■ **What you are asked to do**: Report every line of the records that contains the word "element".

Stored data entries:
#####

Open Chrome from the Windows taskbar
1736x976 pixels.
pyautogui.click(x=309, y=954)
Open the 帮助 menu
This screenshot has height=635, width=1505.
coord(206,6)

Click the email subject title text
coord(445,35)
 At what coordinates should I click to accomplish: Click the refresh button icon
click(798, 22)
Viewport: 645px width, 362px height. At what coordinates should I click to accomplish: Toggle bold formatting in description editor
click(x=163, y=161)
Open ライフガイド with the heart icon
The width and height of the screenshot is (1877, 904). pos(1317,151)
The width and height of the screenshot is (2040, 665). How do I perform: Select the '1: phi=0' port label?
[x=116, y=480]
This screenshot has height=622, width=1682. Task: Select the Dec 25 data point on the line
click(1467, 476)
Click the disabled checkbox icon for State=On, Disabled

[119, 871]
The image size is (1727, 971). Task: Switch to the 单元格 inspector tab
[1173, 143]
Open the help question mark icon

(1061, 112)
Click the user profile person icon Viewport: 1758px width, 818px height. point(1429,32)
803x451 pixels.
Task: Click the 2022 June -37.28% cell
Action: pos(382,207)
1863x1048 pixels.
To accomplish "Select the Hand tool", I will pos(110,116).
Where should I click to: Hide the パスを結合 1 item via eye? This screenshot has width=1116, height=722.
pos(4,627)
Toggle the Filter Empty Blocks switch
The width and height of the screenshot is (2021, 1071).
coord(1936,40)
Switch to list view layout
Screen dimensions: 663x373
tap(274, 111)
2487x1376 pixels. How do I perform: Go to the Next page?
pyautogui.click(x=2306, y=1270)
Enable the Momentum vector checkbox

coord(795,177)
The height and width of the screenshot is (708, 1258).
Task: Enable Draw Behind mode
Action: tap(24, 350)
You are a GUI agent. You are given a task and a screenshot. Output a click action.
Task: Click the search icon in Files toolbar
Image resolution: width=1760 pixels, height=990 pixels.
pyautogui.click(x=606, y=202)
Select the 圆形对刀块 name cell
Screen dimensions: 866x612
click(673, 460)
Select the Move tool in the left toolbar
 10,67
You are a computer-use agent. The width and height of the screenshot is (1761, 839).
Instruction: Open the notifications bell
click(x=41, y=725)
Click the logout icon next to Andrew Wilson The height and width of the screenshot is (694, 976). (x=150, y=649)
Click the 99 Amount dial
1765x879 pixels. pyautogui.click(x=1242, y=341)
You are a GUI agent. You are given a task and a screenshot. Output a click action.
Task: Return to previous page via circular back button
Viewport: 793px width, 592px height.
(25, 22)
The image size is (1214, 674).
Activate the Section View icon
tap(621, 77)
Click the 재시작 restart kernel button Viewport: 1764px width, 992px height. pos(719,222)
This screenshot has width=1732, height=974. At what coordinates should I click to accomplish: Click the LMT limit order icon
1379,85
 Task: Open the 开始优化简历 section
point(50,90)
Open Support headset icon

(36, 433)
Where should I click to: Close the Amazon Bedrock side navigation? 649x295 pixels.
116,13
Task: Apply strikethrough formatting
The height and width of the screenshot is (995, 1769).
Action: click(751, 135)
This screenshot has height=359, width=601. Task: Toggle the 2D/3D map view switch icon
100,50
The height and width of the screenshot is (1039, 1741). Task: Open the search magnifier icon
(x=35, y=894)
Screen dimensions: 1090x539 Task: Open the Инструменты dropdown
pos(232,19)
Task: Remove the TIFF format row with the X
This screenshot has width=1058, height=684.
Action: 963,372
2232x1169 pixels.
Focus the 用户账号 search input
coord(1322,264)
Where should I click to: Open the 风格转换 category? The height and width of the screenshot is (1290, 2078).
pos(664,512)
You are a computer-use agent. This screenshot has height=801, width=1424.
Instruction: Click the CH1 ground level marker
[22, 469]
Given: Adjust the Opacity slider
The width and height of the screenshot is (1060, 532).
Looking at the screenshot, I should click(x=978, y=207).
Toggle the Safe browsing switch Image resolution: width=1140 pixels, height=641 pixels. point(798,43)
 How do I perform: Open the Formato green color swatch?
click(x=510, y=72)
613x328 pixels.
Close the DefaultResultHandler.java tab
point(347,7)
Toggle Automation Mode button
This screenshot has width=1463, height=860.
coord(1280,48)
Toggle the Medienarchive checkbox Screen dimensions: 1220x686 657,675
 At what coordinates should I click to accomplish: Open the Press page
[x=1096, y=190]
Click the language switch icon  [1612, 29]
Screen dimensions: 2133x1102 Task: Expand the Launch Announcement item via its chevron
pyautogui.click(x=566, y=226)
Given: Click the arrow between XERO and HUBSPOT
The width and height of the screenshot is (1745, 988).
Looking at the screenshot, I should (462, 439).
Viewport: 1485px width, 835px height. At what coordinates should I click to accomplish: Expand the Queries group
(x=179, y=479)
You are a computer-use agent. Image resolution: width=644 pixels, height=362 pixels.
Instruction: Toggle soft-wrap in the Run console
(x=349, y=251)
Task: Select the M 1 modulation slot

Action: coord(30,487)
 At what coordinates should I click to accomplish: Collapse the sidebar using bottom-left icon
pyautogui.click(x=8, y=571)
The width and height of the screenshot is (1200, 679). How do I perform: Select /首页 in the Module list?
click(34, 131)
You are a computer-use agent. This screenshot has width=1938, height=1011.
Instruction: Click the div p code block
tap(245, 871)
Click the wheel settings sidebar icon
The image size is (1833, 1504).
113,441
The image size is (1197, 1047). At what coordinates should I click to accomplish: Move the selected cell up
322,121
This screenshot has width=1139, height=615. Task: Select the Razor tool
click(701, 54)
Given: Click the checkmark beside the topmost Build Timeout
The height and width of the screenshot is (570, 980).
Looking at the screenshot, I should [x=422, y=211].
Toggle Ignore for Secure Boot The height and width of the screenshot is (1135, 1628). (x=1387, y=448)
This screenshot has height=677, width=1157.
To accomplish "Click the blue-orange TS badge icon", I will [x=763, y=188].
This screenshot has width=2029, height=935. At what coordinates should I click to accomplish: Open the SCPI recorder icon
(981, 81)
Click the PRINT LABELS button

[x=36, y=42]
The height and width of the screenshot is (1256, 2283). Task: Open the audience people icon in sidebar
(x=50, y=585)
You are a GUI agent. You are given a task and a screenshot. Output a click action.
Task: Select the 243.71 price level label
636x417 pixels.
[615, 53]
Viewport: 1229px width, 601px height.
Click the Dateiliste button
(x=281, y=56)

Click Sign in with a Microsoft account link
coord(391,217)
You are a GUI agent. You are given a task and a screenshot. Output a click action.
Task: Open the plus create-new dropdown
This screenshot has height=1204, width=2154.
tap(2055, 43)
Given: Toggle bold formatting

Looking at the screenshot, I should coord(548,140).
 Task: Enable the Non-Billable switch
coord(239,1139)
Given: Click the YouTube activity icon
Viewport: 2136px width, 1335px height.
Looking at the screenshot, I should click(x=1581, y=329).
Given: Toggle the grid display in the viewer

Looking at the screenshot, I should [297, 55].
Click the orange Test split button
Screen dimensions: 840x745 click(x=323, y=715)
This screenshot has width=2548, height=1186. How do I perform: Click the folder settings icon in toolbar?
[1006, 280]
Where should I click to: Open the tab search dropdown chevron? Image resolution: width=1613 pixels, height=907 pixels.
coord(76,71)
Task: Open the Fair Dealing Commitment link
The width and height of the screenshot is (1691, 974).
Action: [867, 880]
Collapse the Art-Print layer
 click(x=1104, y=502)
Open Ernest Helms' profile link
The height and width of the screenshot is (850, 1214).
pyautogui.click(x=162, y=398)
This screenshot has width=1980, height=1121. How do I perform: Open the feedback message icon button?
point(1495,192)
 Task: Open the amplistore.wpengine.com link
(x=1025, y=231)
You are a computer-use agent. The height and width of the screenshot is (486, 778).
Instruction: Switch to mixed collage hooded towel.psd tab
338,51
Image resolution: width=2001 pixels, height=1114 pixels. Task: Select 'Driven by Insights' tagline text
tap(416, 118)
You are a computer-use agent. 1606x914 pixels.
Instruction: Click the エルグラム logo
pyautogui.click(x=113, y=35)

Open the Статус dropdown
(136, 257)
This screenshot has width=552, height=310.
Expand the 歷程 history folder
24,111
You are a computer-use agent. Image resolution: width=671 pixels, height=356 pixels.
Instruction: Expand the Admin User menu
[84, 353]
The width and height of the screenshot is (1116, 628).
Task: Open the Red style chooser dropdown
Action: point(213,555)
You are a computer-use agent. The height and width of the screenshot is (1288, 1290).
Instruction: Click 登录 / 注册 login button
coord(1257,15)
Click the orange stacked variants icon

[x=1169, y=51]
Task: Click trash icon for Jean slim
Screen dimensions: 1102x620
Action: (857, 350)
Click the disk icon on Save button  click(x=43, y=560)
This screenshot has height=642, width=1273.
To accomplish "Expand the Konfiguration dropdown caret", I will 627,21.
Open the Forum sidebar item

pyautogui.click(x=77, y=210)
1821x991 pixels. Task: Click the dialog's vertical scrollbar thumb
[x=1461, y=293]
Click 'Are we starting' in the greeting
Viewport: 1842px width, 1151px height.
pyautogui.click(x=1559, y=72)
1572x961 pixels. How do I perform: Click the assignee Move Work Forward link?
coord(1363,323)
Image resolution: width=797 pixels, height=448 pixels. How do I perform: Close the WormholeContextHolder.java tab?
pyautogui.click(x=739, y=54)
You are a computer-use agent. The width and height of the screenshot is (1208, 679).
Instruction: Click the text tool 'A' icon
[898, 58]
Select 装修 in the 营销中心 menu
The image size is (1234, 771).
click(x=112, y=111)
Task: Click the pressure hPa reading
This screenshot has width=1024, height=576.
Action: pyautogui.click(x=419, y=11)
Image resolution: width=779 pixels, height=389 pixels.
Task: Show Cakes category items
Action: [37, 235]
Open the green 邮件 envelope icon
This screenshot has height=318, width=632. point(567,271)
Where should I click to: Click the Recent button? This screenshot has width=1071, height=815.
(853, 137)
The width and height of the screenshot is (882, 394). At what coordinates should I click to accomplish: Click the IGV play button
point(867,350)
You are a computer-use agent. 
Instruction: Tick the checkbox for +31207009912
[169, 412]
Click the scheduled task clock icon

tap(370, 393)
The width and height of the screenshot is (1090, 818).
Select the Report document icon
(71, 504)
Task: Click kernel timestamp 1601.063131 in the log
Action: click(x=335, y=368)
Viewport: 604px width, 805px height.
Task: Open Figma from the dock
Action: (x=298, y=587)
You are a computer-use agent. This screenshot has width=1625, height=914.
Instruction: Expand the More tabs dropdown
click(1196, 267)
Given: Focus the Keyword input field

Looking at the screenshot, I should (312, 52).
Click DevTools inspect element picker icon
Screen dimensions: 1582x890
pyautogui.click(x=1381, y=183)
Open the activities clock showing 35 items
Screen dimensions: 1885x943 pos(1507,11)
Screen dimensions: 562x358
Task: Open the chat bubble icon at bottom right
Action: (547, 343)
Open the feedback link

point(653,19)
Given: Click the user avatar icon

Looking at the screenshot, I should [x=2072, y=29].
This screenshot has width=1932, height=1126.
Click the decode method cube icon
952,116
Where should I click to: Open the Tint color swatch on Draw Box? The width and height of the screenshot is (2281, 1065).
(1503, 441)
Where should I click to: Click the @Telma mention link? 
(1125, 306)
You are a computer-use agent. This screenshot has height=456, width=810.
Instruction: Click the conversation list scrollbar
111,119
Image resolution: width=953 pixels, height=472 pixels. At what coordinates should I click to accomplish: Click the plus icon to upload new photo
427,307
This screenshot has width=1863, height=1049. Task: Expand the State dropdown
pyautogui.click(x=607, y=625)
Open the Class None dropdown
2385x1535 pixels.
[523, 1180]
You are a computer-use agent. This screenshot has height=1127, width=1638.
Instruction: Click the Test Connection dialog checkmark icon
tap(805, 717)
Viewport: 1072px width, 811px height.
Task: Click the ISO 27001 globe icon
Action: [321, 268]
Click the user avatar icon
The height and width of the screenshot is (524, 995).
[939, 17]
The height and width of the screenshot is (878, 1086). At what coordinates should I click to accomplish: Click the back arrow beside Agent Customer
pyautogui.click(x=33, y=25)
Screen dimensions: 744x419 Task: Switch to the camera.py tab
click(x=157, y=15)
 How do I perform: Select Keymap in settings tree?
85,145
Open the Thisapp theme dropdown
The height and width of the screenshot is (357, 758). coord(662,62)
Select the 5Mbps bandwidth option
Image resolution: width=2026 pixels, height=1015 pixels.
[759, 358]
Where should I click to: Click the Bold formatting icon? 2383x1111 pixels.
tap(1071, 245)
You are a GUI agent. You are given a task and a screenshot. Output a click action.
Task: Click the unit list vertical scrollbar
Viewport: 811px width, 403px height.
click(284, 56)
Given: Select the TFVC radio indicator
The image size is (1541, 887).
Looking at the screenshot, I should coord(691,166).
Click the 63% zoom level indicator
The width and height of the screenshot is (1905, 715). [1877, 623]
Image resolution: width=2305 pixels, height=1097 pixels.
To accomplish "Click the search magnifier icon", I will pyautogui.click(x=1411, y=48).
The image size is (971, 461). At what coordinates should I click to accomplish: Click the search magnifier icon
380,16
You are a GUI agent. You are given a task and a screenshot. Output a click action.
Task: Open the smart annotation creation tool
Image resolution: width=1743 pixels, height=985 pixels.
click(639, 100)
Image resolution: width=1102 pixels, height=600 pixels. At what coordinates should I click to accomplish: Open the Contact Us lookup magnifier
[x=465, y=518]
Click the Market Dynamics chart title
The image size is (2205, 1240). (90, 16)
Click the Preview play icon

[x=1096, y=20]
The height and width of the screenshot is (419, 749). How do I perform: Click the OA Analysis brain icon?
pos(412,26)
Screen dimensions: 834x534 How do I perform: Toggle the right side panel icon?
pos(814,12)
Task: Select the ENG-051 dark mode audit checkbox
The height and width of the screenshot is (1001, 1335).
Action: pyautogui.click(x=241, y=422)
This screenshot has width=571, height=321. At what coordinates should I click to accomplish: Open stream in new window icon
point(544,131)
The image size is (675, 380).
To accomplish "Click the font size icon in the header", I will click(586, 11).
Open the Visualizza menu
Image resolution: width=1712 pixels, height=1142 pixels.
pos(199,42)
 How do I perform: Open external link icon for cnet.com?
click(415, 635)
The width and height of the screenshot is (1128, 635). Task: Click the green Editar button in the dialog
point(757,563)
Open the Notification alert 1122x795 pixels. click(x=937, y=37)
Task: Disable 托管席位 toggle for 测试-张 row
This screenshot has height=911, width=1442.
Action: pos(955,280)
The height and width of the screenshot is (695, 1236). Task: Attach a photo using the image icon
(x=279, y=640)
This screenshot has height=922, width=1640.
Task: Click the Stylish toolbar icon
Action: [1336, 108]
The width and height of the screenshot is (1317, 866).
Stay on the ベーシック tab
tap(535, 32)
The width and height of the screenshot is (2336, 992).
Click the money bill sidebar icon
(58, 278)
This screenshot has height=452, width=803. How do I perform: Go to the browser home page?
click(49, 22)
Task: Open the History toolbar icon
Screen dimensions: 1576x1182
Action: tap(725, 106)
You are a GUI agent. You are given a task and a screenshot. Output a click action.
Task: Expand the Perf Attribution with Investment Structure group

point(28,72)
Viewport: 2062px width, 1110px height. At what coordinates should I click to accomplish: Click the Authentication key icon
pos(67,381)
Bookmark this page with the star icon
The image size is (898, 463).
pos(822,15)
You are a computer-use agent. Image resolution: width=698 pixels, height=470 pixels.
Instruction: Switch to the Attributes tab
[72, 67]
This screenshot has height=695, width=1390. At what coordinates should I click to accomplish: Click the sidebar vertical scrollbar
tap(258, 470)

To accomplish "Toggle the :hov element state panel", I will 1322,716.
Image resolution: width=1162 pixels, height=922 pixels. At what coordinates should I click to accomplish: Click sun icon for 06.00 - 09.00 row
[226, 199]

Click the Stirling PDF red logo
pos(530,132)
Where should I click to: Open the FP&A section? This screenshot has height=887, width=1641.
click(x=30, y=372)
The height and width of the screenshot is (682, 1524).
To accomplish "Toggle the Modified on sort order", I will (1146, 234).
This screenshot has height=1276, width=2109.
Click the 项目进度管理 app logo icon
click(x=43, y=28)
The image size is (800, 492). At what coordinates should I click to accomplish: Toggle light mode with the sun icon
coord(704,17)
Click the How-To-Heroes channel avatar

#####

■ **Output of the task**:
Click DevTools inspect element picker icon
To accomplish "Toggle the :hov element state panel", I will 1322,716.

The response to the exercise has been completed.